Start of AVAILABLE DATA

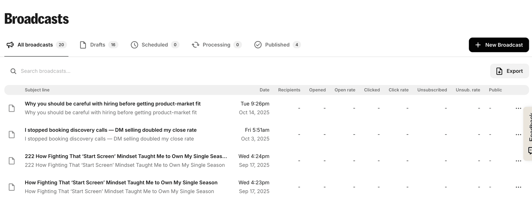Click the document icon beside DM selling broadcast
Screen dimensions: 532x204
click(x=12, y=134)
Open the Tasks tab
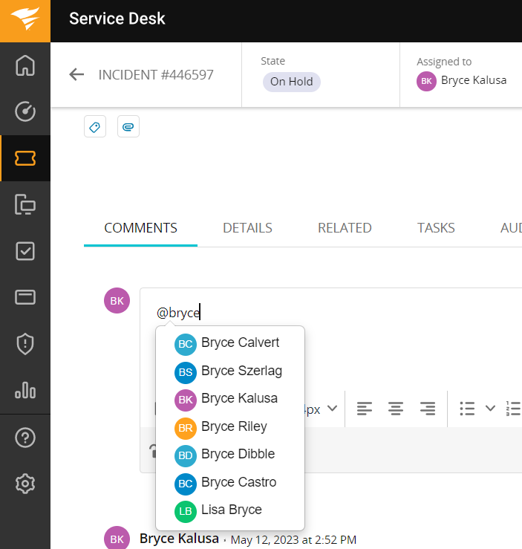Image resolution: width=522 pixels, height=549 pixels. 436,228
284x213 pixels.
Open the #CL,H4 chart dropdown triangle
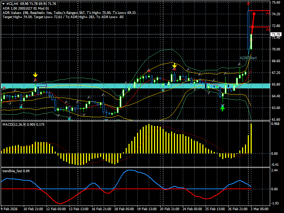click(4, 4)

End of AVAILABLE DATA

-- WORK INSTRUCTIONS --
Word for word, output the lines from the line bearing "284x213 pixels." through the end of the records above, and only those, without the pictures.

-- ANSWER SECTION --
284x213 pixels.
Open the #CL,H4 chart dropdown triangle
click(4, 4)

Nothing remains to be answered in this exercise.